Overexpression of 14‐3‐3ε predicts tumour metastasis and poor survival in hepatocellular carcinoma

Ko B‐S, Chang T‐C, Hsu C, Chen Y‐C, Shen T‐L, Chen S‐C, Wang J, Wu K K, Jan Y‐J & Liou J‐Y
(2011) Histopathology 58 , 705–711
 Overexpression of 14‐3‐3ε predicts tumour metastasis and poor survival in hepatocellular carcinoma Aims:  The results of our earlier studies suggested that 14‐3‐3ε is involved in cancer cell survival and growth. However, it is not clear whether 14‐3‐3ε plays a role in tumour metastasis and patient outcome. The aim of this study was to determine whether 14‐3‐3ε is a marker for predicting hepatocellular carcinoma (HCC) metastasis and survival. Methods and results:  One hundred and fourteen patients with tissue‐diagnosed primary HCC were followed for an average of 58.6 months. 14‐3‐3ε in liver tissues was analysed by immunohistochemistry, and quantified by a Quick score system.
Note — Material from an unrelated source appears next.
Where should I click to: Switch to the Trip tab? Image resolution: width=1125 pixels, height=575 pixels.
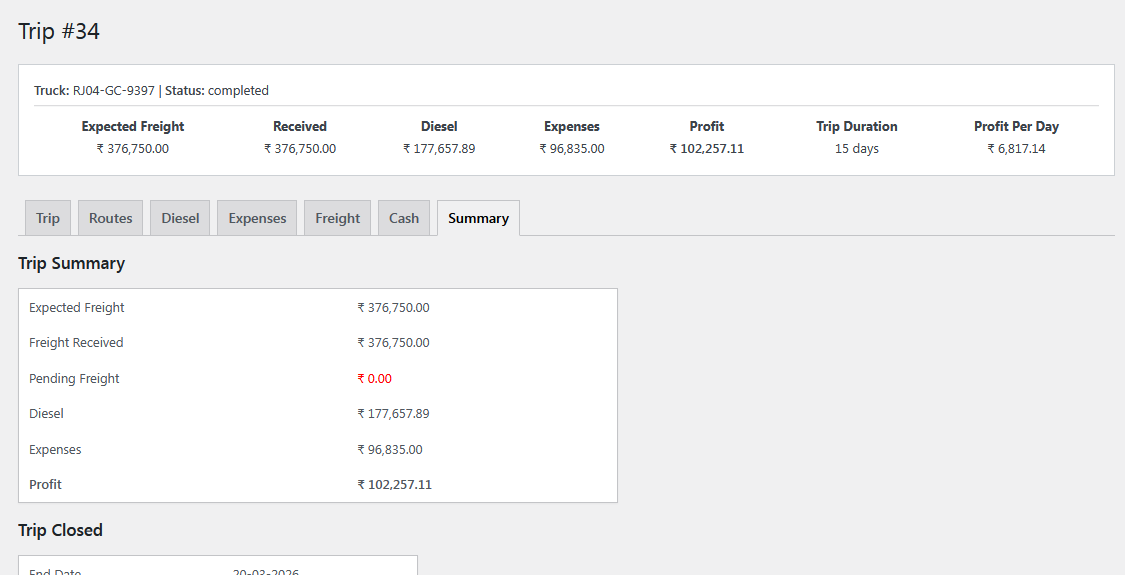coord(48,218)
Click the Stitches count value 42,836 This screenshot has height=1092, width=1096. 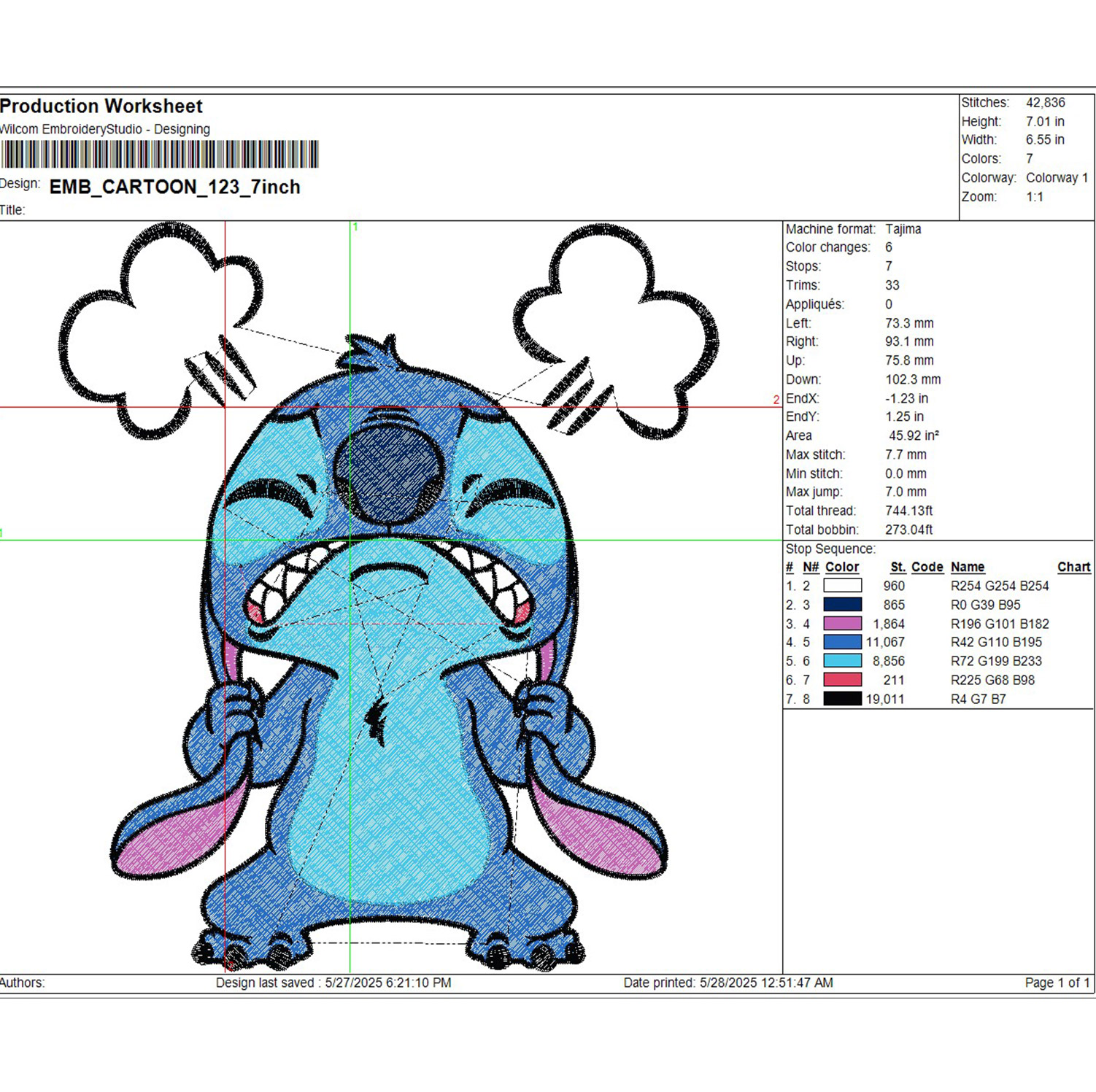pyautogui.click(x=1045, y=103)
Correlation of 14‐3‐3ε with patient survival and metastasis was analysed with a Wilcoxon signed rank test, Kaplan–Meier survival curves, and Cox proportional hazard regression. Seventy‐one of 114 patients (62.3%) had a significant increase of 14‐3‐3ε expression in HCC tissues, whereas normal tissues expressed weak or undetectable 14‐3‐3ε. Elevated 14‐3‐3ε expression was significantly associated with shortened overall survival and progression‐free survival. Furthermore, 14‐3‐3ε overexpression increased the risk of metastasis 4.6‐fold. Conclusions:  Overexpression of 14‐3‐3ε in primary HCC tissues predicts a high risk of extrahepatic metastasis and worse survival, and is a potential therapeutic target.